Introduction and objectives The Manchester Severe Asthma Team has successfully been using sputum eosinophil monitoring for several years to help tailor steroid medication. Whilst very useful for patients able to produce a sputum sample, some patients cannot produce a sample. As a result we looked at developing an alternative method of monitoring using nasal lavage samples to study the intra-individual changes in inflammation in severe asthma.
Methods Patients requiring sputum monitoring as part of their clinical management were invited to take part in this pilot and to provide an additional nasal lavage sample obtained using an olive method. Participants were clear of infection at time of sampling. Sputum was either spontaneous or induced using the traditional 3%-4%-5% nebulised sodium chloride procedure. ECP (Eosinophil Cationic Protein) was measured in sputum and nasal supernatants using a commercial ELISA kit (Mesacup, MBL). Differential cell count (DCC) was attempted for both sputum and nasal sample types.
Results This abstract show the results obtained for the first 32 consecutive patients. Our patient population is described in Table 1, 69% female, 69% atopic (as defined by positive RAST of elevated total IgE), and 50% were non-smokers, 7.6 current smokers and 42.4% ex-smokers. No patient was immunosuppressed or on IM Triamcinolone.
ECP levels were as follows:
Sputum: median 2650 (min:20.76–28603 ng/ml), 100% of samples had detectable levels.
Nasal lavage: 0(0–7.6), 20%.
DCC were as follows:
Sputum: 38% patients were eosinophil positive (as defined by >3%),
Nasal lavage: no eosinophil was detected, 38.5% of samples had a DCC but interpretation was hindered by low cell yield.

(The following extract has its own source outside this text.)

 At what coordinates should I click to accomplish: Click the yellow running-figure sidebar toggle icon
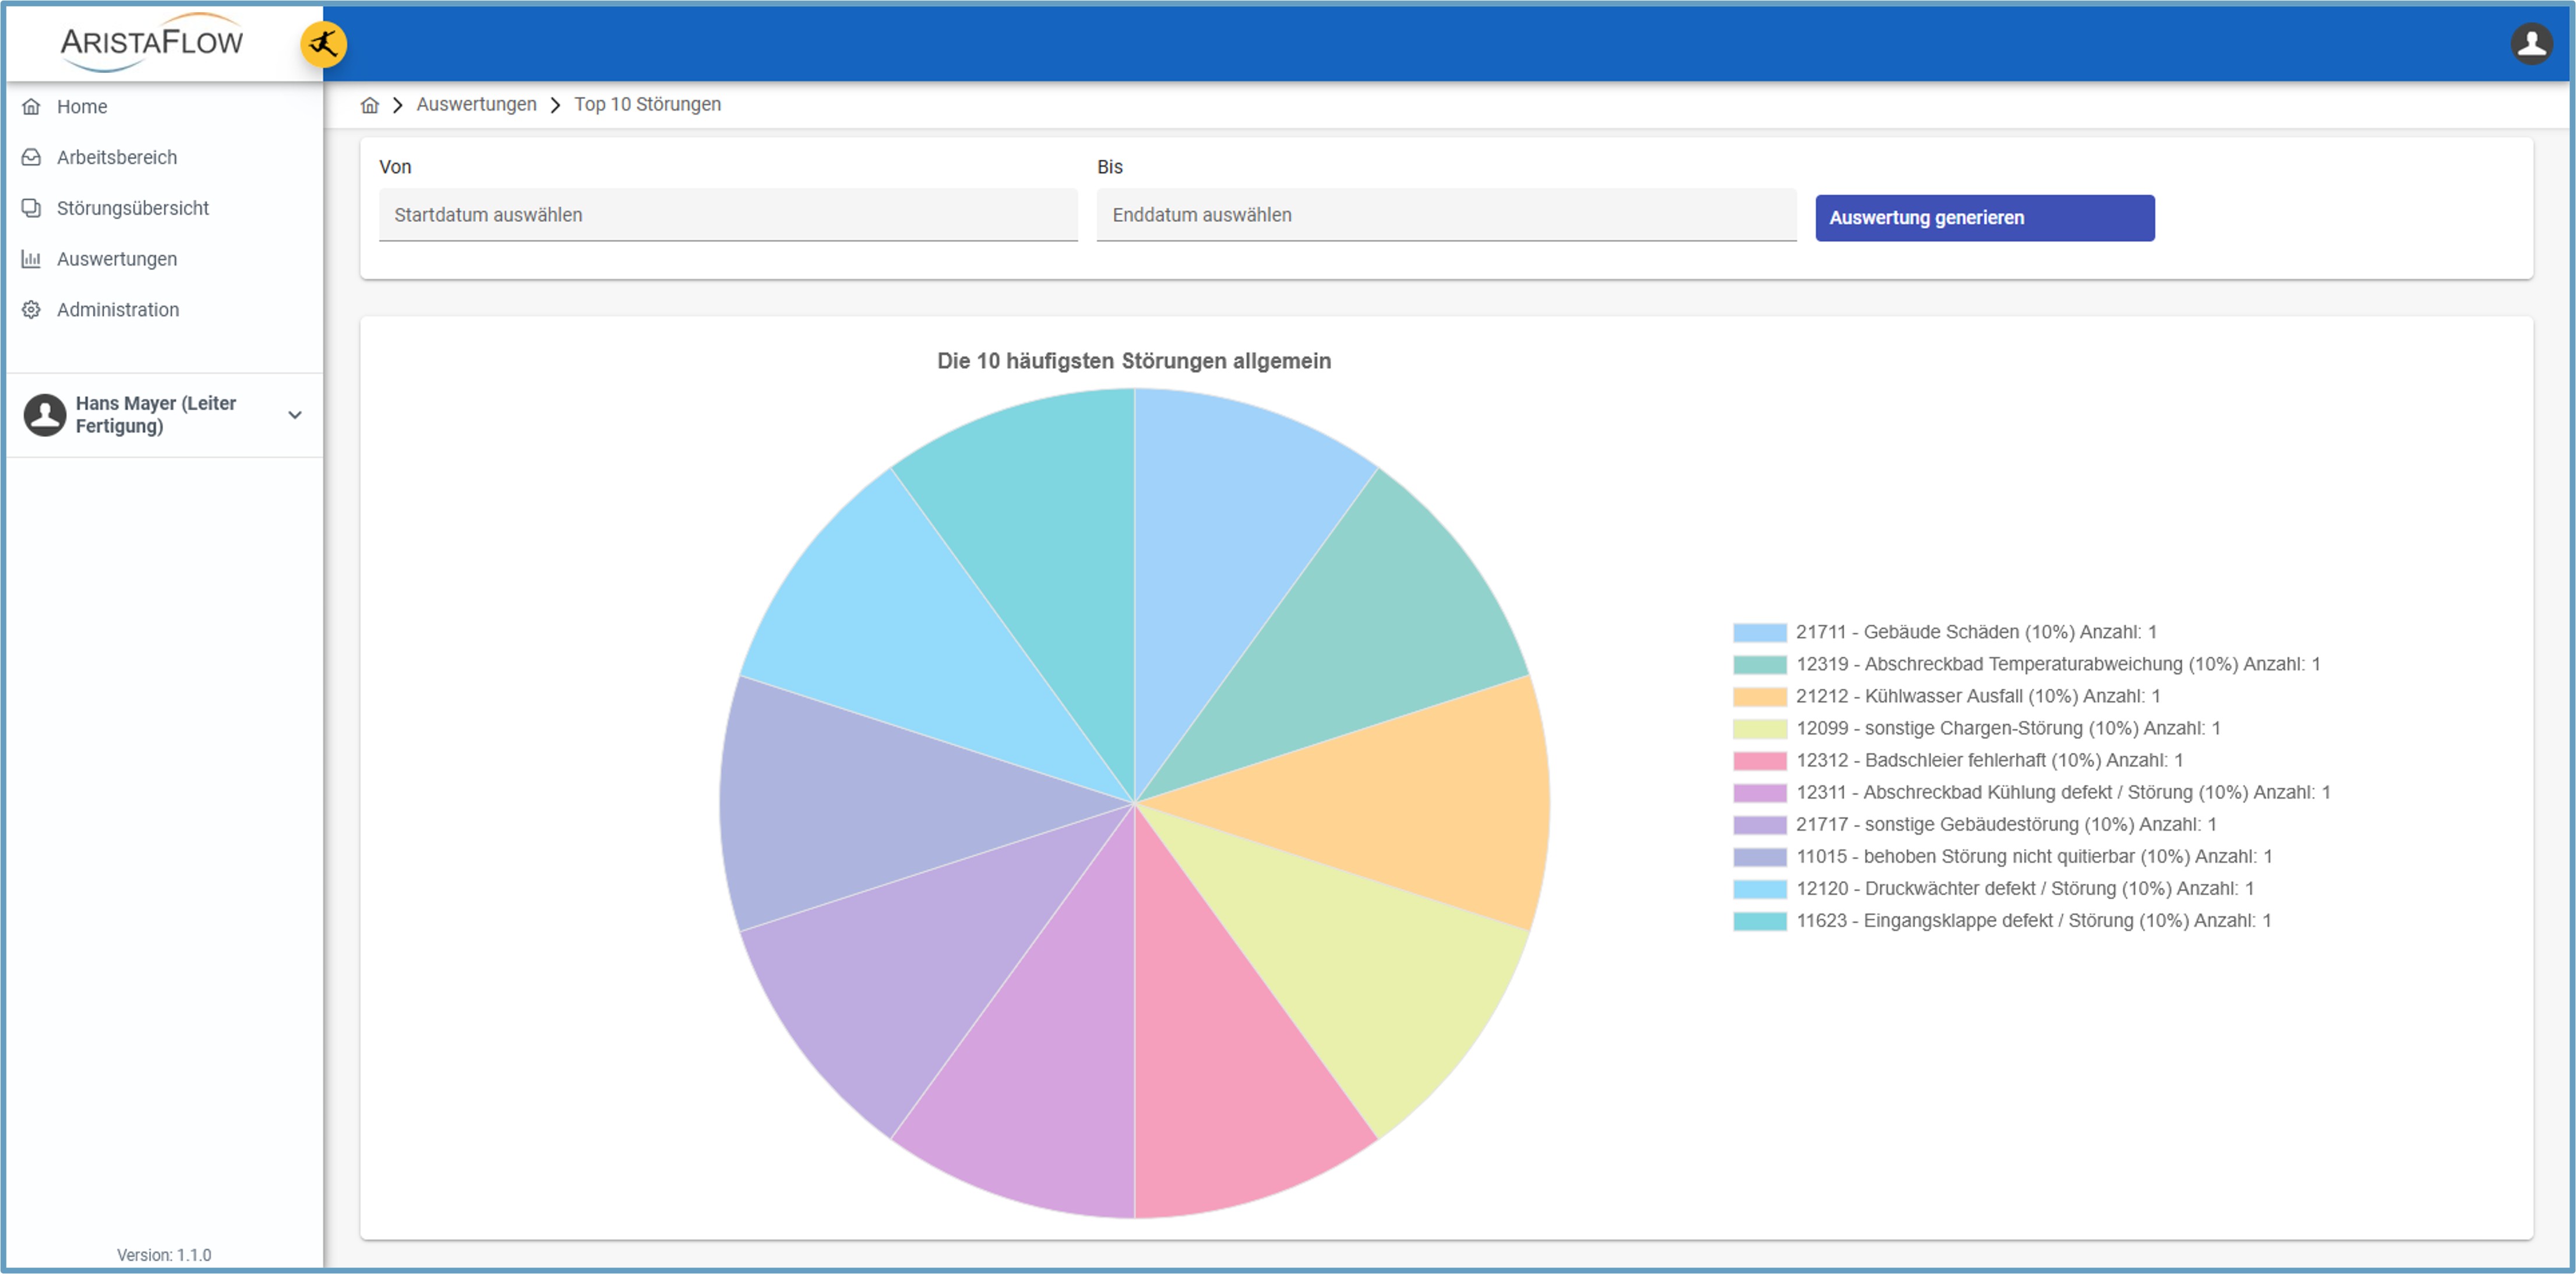(x=323, y=44)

Sputum DCC/ECP did not correlate significantly with nasal ECP (Pearson R=0.168, p = 0.374 and R=-0.048, p = 0.807 respectively). Nasal DCC data could not be computed as no patient was found to be eosinophil positive.
Sputum DTT and sputum ECP correlated significantly (Pearson R=0.607, p = 0.001) as reported in the literature.
Conclusions At this stage of our pilot, intermediate data analysis shows that nasal sampling does not appear to be a successful alternative to sputum monitoring in severe asthma.